My friend was dressed in a red sweater and khakis, all ready for his Christmas picture.  His worker and I helped him practice telling Santa that he wanted Dora and Barney for Christmas.  As we waited in line, we asked him if he was excited and talked up Santa.  It was finally my friend’s turn to see Santa; we took him out of his wheelchair, put him on Santa’s lap and that is where Santa let us down.

Santa seemed awkward and uncomfortable with my friend on his lap.  He didn’t ask my friend’s name or what he wanted for Christmas, he wouldn’t even really look at him or speak to him.  This wasn’t how Santa treated the kids before and after my friend; smiling, asking their name, talking to them about what they wanted for Christmas, everything a mall Santa is supposed to do.  Although my friend is smaller than the average 10 year old, he is verbal and talks a lot.  He sat on Santa’s lap singing and talking, looking so happy yet Santa couldn’t even respond or look at him.

I’m extremely disappointed in Santa; I could understand if he was concerned about how to hold my friend or that he may hurt him due to his physical disabilities but that wasn’t the case.  If he was concerned about hurting him, he would have asked us.  He couldn’t be bothered to talk to a little boy with a disability, a little boy who has never in his life been to see Santa outside of a hospital.  I don’t know if my friend noticed this and I really hope he didn’t.  I kept trying to prompt Santa by telling my friend to tell Santa what he wants for Christmas; Santa didn’t get it.

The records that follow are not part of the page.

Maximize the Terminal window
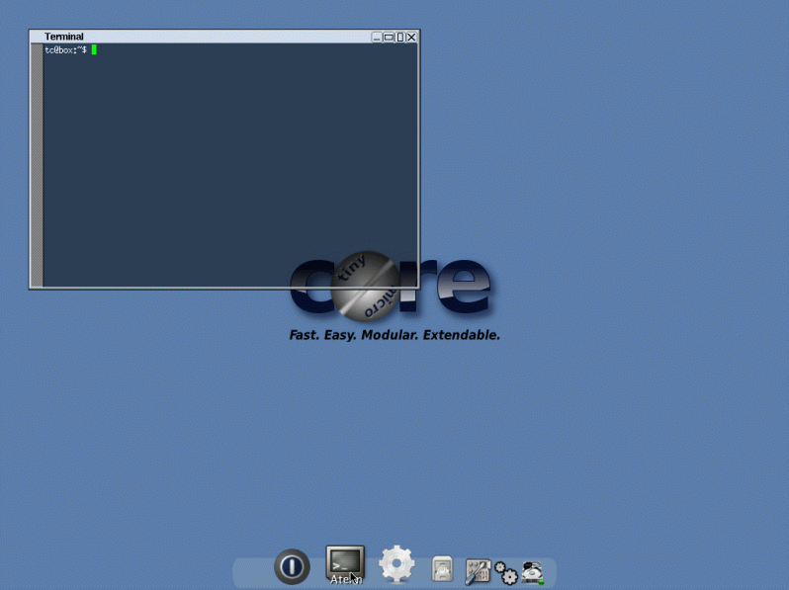(x=389, y=37)

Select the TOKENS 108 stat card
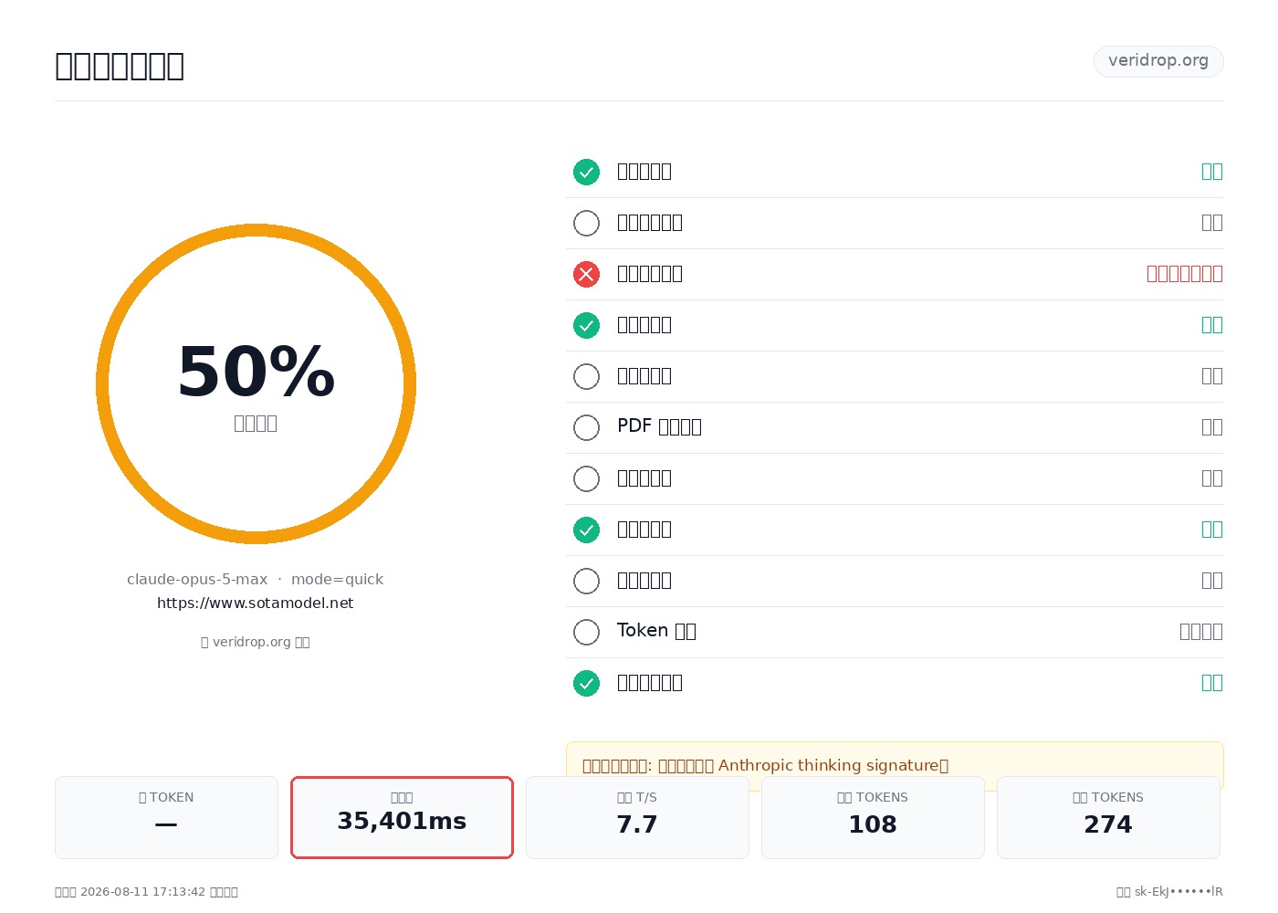pyautogui.click(x=873, y=817)

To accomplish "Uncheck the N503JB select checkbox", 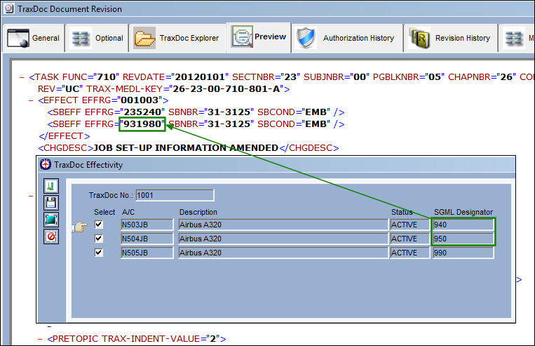I will [99, 225].
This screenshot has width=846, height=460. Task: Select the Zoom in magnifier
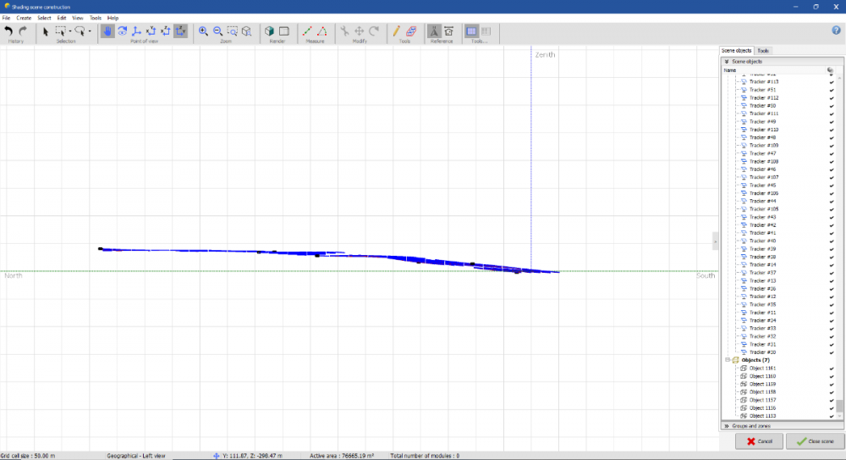(x=203, y=31)

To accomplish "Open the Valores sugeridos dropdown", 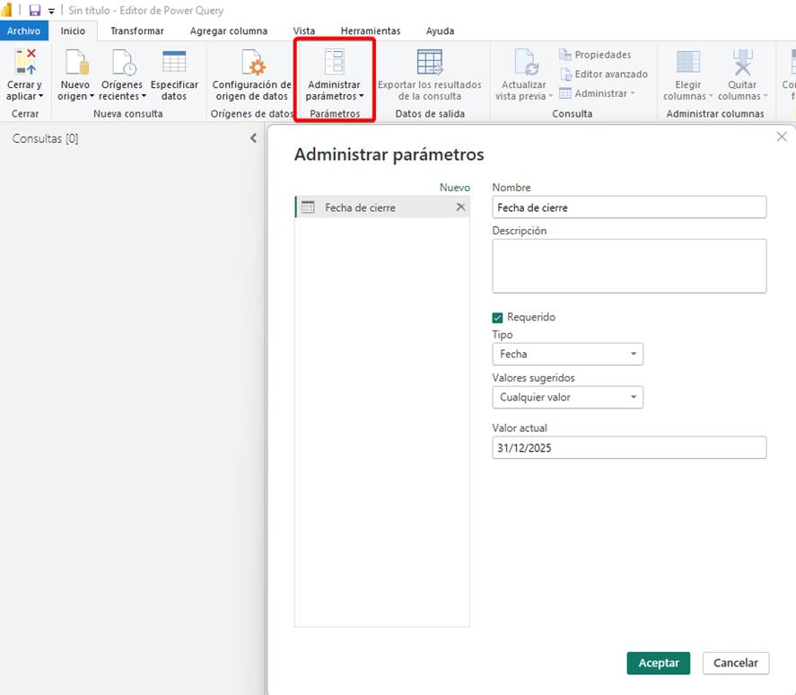I will (x=567, y=397).
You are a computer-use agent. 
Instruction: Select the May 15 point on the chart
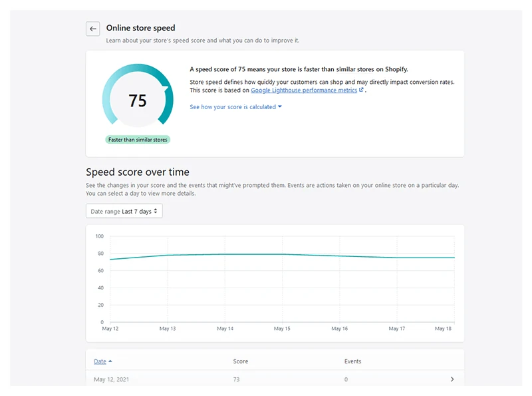283,254
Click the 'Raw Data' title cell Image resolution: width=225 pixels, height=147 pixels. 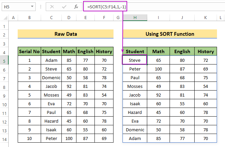(65, 34)

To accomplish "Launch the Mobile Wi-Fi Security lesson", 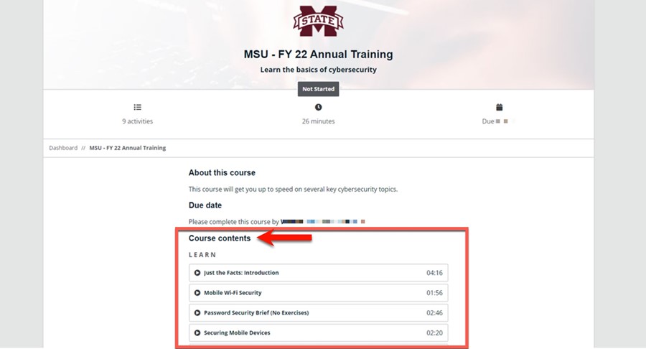I will (x=319, y=293).
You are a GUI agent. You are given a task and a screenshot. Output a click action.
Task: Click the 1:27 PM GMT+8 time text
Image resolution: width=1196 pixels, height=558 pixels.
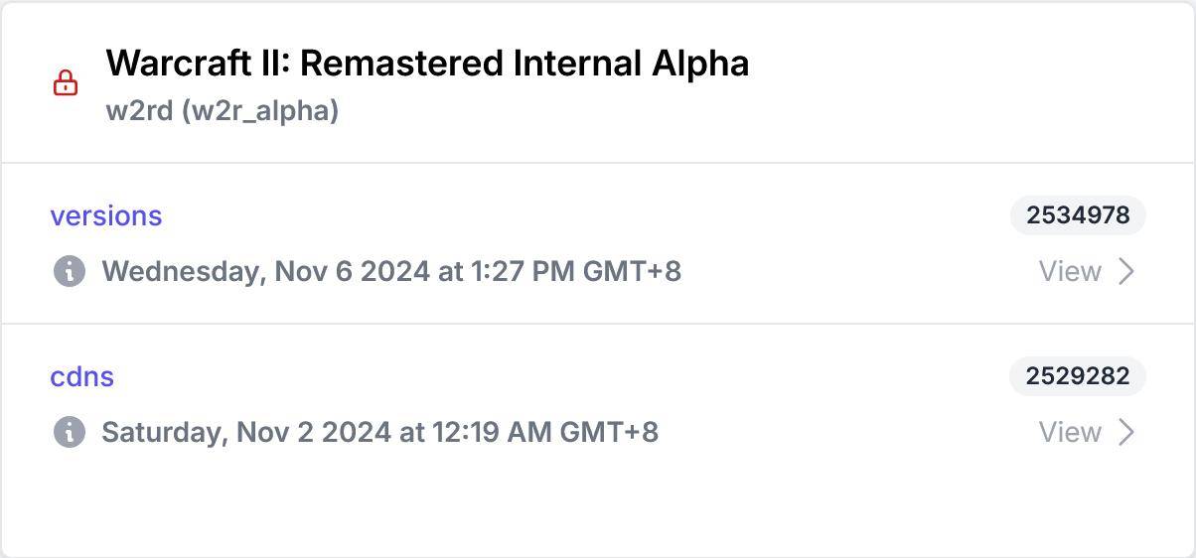(576, 271)

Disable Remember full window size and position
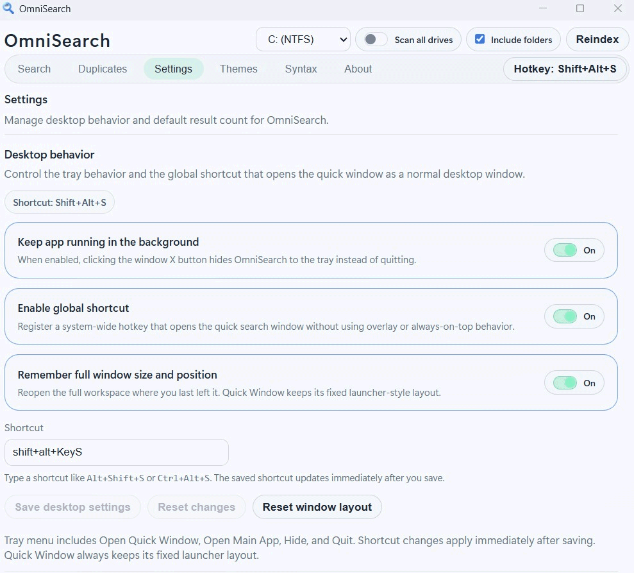click(574, 383)
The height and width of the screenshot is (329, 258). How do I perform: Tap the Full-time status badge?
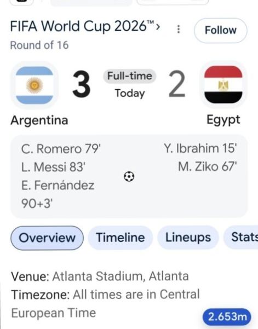point(129,76)

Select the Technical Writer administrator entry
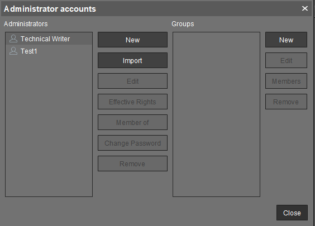[49, 39]
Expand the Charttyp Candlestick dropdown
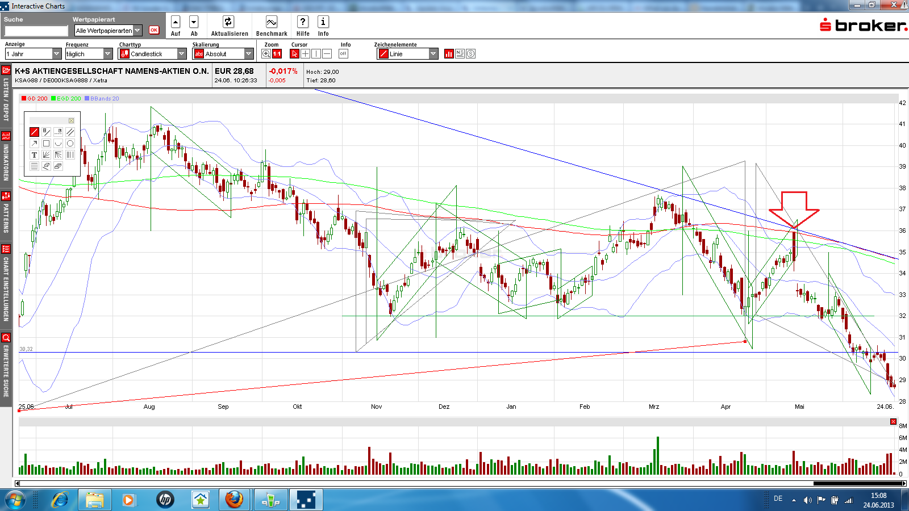The image size is (909, 511). tap(181, 54)
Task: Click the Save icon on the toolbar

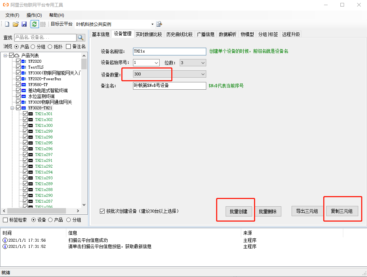Action: [x=24, y=23]
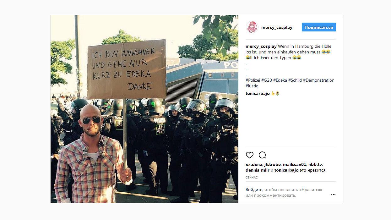Open mercy_cosplay username in header

(x=277, y=27)
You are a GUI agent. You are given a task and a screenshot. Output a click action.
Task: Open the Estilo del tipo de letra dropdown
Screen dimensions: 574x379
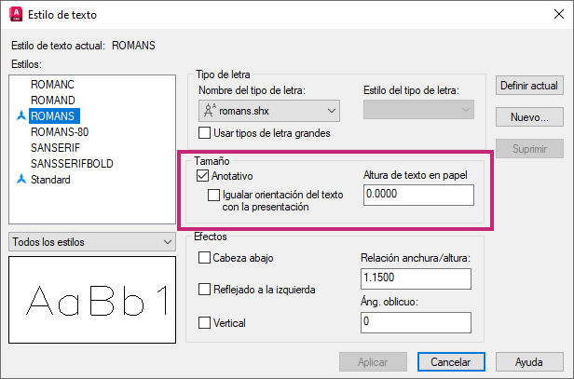click(418, 110)
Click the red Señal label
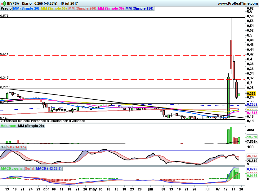Screen dimensions: 259x192 tap(29, 168)
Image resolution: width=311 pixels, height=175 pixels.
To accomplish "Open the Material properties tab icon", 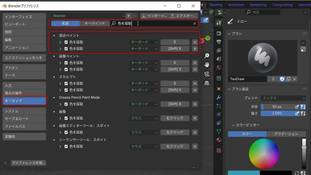I will [219, 140].
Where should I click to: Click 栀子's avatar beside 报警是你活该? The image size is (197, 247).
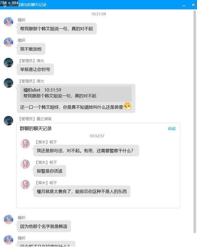pos(25,164)
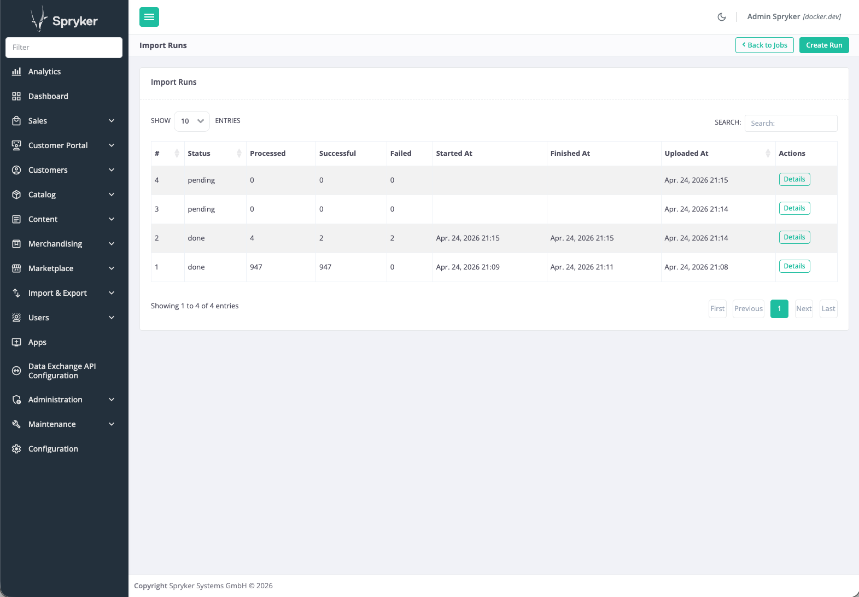This screenshot has width=859, height=597.
Task: Click the Configuration gear icon
Action: [x=16, y=449]
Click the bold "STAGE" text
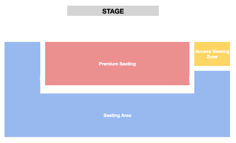This screenshot has width=236, height=143. (113, 11)
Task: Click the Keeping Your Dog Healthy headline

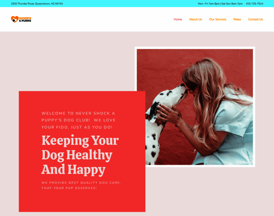Action: (x=80, y=155)
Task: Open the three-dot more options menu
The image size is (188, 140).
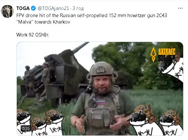Action: pos(180,8)
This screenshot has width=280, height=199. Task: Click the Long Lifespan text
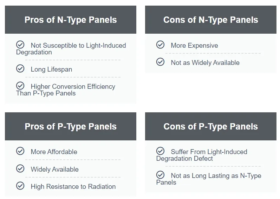[x=51, y=69]

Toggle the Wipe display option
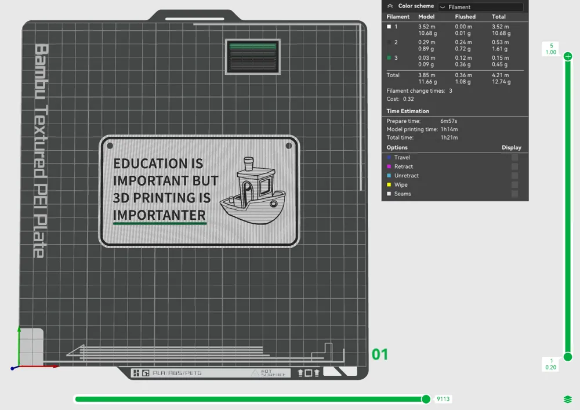[x=514, y=184]
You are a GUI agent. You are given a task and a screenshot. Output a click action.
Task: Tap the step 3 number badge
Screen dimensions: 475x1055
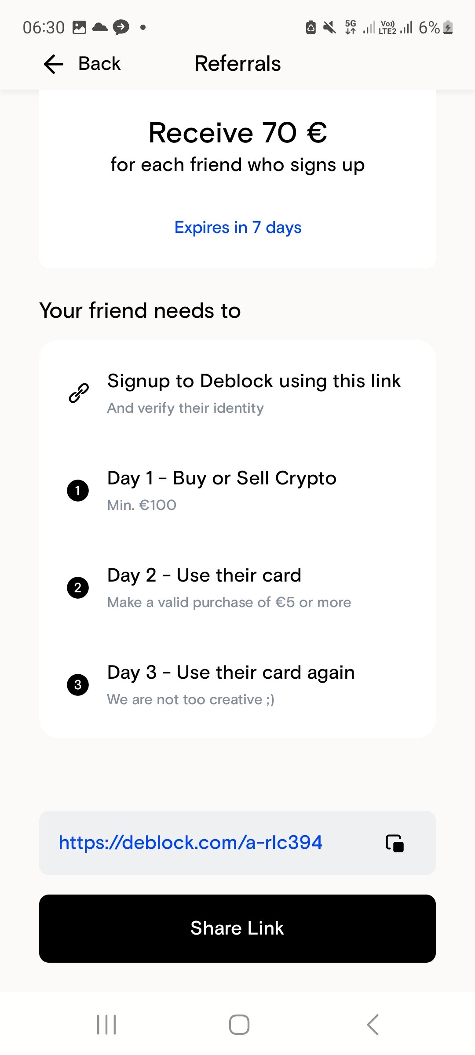(78, 684)
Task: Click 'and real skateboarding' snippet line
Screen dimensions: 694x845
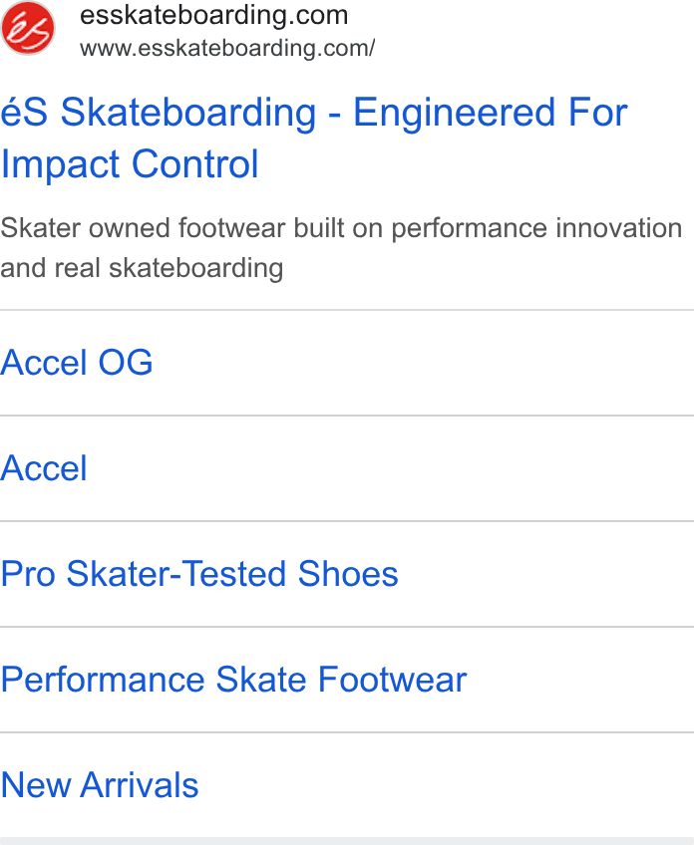Action: point(142,268)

The holidays are for all children who celebrate, not just those that are able-bodied.  My friend is just as special, spirited, unique and worthy of Santa’s time and attention as any kid standing in that line.  He has interests which he bases his Christmas wishes off of, just like every kid who has grown up celebrating Christmas.  This goes for all children with disabilities who celebrate Christmas.  They look forward to opening presents, putting out milk and cookies, decorating the tree, writing letters to Santa, and visiting him at the mall.

This specific experience relates to the systemic issues of ablelism, and the discrimination against and marginalization of folks with disabilities.  This involves our entire world learning and unlearning what we have been told and assume about people with disabilities.  This issue reaches far beyond my friend visiting Santa but regardless, there’s a little boy whose first visit to Santa may have been spoiled by the person he was most excited to see, and I’m sure there are many more kids experiencing this.  If you are a parent, family member, friend, worker, etc. to a child with a disability, I suggest avoiding the Dufferin Mall for your Christmas pictures this year.